Reunião na manhã desta terça pode por fim à paralisação dos servidores municipais

A queda de braço entre a prefeitura de Florianópolis e os servidores municipais em greve pode estar perto do fim. Nesta segunda-feira (14), após aprovarem a continuidade das paralisações por unanimidade em assembleia, os trabalhadores marcharam até a Câmara, onde pressionaram os vereadores a trancarem a pauta de votações diante da falta de negociações com o executivo. Pelo menos 16 parlamentares assinaram o requerimento, que não chegou a ir à votação. Diante do impasse, o líder do governo na Câmara, vereador Dalmo Meneses (PP), agendou uma mesa de negociações para as 10h desta terça (15), o que pode por fim à greve iniciada no dia 2 de março.

Eduardo Valente/ND

Servidores municipais em greve foram às ruas nesta segunda-feira na Capital

O secretário de Administração, Gustavo Miroski, voltou a afirmar que as negociações só serão reabertas com o retorno ao trabalho. “Os trabalhadores estão descumprindo a decisão judicial que determinou o retorno ao trabalho. Não nos negamos a negociar na data-base, mas nossa posição é de aguardar eles retornarem”, disse.

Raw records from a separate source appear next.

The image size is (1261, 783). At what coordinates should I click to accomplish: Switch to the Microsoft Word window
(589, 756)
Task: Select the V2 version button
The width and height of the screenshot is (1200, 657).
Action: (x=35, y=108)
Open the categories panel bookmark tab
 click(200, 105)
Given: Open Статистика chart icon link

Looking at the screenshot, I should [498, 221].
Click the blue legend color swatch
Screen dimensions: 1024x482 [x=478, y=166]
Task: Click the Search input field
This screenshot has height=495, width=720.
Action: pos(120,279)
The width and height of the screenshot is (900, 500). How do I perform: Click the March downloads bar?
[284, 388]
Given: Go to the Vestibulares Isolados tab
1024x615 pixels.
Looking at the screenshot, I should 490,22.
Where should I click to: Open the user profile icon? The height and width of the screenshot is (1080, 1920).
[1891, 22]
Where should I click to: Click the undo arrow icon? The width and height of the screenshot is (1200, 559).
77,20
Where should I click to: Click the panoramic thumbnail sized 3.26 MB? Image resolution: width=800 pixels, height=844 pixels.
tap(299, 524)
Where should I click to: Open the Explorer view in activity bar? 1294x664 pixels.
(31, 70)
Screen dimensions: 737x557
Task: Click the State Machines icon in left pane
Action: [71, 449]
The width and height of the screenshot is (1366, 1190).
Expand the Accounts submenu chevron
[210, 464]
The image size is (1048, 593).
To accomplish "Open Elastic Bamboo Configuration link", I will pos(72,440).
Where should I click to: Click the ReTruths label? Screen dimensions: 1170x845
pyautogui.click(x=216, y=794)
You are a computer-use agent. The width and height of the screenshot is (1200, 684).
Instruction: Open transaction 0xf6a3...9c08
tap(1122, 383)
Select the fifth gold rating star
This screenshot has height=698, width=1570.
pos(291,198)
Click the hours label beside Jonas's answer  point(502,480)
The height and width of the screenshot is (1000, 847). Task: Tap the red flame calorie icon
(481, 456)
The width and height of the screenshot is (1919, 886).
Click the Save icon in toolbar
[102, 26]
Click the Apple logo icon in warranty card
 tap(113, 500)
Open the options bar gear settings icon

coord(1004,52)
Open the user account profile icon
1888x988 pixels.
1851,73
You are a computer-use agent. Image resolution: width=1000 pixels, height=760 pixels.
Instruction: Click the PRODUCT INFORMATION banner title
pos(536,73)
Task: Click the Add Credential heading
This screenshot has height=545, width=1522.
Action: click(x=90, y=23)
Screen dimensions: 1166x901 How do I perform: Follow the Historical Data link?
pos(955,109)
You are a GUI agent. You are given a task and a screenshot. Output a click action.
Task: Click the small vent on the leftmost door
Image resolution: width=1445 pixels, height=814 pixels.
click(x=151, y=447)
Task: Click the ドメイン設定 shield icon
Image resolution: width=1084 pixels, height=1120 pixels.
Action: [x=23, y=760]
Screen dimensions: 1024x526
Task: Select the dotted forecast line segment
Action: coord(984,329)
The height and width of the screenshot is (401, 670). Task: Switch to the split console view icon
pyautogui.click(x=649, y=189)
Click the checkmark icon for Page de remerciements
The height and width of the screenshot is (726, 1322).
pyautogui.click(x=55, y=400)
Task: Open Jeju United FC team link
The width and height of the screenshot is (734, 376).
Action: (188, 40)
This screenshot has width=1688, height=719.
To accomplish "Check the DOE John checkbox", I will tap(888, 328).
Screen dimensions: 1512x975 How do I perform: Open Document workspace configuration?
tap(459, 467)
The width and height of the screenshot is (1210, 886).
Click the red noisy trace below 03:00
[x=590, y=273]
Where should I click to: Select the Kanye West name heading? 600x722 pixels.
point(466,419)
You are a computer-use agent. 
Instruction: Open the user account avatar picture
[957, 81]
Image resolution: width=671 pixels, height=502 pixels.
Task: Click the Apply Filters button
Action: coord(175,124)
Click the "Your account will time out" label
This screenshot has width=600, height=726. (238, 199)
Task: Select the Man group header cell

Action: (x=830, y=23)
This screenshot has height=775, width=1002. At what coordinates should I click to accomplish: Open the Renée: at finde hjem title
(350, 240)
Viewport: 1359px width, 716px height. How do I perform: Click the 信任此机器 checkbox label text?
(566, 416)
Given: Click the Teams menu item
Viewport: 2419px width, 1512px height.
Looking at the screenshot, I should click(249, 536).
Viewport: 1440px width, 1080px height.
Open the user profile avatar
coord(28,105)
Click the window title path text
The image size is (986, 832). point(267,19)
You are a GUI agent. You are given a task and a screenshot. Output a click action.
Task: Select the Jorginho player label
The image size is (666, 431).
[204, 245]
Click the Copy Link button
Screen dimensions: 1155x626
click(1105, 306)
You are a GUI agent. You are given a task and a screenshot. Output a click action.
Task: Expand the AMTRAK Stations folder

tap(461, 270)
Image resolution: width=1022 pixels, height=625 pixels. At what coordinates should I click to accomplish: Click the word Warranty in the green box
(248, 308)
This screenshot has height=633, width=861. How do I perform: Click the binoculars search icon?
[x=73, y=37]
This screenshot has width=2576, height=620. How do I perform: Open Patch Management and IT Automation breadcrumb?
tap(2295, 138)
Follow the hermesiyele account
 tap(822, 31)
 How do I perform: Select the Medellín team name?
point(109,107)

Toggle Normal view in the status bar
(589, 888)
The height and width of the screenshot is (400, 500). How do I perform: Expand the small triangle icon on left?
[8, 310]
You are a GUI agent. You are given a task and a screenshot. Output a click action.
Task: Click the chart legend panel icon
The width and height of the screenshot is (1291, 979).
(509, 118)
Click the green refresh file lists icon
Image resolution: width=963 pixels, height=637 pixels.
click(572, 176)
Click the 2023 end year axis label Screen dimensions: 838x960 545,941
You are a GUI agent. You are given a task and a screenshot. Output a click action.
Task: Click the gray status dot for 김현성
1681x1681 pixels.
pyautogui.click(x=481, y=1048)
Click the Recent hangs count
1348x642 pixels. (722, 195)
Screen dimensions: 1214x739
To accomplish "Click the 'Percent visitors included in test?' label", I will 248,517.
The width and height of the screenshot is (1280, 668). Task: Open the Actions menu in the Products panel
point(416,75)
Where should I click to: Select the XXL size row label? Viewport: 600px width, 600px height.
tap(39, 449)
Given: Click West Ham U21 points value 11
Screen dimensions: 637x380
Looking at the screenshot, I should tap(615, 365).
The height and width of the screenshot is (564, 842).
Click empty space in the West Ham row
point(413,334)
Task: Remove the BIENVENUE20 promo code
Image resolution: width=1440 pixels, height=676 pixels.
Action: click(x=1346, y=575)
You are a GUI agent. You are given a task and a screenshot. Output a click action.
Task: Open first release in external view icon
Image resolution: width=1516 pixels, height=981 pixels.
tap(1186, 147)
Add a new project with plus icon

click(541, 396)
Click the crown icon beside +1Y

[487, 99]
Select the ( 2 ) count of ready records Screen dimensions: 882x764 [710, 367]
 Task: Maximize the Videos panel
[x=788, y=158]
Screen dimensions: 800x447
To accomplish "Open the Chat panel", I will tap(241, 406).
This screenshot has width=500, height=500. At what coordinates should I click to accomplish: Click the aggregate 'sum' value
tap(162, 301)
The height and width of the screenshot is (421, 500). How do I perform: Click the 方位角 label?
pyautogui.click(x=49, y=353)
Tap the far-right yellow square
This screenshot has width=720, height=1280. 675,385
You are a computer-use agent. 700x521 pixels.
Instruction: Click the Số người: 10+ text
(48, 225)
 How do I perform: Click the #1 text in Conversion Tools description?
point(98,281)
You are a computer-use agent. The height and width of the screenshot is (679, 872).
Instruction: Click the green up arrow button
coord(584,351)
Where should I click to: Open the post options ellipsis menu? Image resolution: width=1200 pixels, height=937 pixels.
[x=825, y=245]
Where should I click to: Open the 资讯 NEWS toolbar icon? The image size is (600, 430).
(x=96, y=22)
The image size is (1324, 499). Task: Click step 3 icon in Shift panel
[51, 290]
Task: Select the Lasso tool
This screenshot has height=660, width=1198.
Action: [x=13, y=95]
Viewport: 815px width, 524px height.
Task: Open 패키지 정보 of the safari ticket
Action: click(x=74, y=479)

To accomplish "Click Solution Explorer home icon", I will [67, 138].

A decisão judicial, movida pela prefeitura, que ainda na quinta-feira da semana passada determinava retorno imediato ao trabalho e autorizava corte de salários pelos dias não trabalhados não intimidou os servidores em greve.

“A prefeitura mente quando diz que está negociando com a categoria. Não será com spray de pimenta ou decisão judicial que vamos encerrar a greve, mas sim quando tiver negociação”, afirmou Alex Santos, presidente do Sintrasem (Sindicato dos Trabalhadores no Serviço Público Municipal).

Segundo o sindicato, o movimento grevista conta com 80% de adesão dos servidores. A pauta de reivindicações foi apresentada no dia 4 de janeiro, com 22 itens. O maior pedido dos trabalhadores é pela reposição da inflação do período (10%) e incremento no vale-alimentação.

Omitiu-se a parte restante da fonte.